Even broccoli? Yes, even broccoli! So is taxing vs. regulating a distinction without a difference? In his majority opinion, Roberts says no:
Although the breadth of Congress's power to tax is greater than its power to regulate commerce, the taxing power does not give Congress the same degree of control over individual behavior. Once we recognize that Congress may regulate a particular decision under the Commerce Clause, the Federal Government can bring its full weight to bear. Congress may simply command individuals to do as it directs. An individual who disobeys may be subjected to criminal sanctions. Those sanctions can include not only fines and imprisonment, but all the attendant consequences of being branded a criminal: deprivation of otherwise protected civil rights, such as the right to bear arms or vote in elections; loss of employment opportunities; social stigma; and severe disabilities in othercontroversies, such as custody or immigration disputes.
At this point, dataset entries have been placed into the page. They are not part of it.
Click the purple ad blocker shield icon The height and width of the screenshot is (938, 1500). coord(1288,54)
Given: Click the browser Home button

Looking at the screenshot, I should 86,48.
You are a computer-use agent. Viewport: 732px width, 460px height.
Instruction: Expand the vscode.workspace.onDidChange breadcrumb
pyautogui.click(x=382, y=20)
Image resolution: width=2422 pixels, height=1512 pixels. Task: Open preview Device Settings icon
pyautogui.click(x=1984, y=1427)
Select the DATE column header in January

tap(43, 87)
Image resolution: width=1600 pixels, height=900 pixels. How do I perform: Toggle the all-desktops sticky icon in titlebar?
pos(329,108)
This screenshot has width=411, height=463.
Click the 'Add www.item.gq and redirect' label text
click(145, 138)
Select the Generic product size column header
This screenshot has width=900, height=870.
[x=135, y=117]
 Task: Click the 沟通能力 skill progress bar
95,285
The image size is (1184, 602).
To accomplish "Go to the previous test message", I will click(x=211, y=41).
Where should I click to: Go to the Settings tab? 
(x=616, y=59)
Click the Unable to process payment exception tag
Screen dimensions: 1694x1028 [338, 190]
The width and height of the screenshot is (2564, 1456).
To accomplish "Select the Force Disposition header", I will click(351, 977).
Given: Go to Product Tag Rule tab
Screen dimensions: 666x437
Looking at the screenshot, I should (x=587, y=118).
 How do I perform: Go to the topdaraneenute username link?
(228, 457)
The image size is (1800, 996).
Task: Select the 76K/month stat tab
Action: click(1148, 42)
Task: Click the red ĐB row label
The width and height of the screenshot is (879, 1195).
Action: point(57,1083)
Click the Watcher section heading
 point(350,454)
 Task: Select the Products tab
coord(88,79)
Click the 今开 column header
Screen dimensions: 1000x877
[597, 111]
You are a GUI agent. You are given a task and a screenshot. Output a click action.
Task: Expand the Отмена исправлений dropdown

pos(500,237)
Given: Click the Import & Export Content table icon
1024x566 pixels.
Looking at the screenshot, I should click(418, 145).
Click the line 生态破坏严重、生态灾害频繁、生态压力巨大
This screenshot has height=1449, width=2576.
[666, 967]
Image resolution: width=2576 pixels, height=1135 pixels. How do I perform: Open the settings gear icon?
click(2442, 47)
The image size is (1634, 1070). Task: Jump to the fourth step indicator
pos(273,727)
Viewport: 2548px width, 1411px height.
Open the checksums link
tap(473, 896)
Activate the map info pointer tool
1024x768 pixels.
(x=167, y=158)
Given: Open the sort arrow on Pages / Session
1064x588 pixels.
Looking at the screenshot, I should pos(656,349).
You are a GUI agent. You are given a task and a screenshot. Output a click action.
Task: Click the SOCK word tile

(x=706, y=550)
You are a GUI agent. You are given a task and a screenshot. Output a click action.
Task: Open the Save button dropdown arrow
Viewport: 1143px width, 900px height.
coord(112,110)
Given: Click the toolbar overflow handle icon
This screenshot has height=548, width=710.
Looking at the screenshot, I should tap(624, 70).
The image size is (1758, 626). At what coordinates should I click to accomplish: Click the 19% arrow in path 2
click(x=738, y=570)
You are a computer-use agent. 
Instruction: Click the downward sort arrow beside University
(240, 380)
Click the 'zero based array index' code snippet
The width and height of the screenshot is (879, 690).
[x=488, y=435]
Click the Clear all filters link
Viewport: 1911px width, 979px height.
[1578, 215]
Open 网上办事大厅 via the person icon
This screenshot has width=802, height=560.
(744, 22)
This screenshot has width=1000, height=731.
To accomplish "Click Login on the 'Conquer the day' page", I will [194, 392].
By contrast, Congress's authority under the taxing power is limited to requiring an individual to pay money into the Federal Treasury, no more. If a tax is properly paid, the Government has no power to compel or punish individuals subject to it. We do not make light of the severe burden that taxation—especially taxation motivated by a regulatory purpose—can impose. But imposition of a tax nonetheless leaves an individual with a lawful choice to do or not do a certain act, so long as he is willing to pay a tax levied on that choice.
People who decide not to pay a tax, of course, can get into plenty of legal trouble, including criminal prosecution as well as liens and forfeiture. For political reasons, Congress barred the IRS from using those scary remedies to extract the "shared responsibility payment" owed by people who fail to obtain government-approved medical coverage. The mandate was controversial enough without raising the prospect of taking people's homes or throwing them in prison if they failed to obey it. Future "tax" legislation aimed at getting Americans to behave as members of Congress think they should may not be so gentle. And while there is an articulable difference between locking people up for failing to obey a command and locking them up for failing to pay the tax imposed on those who reject a government-favored course of action, it is pretty thin, and not very reassuring.
[I initially misidentified the author of the Wonkblog post, a mistake I have corrected.]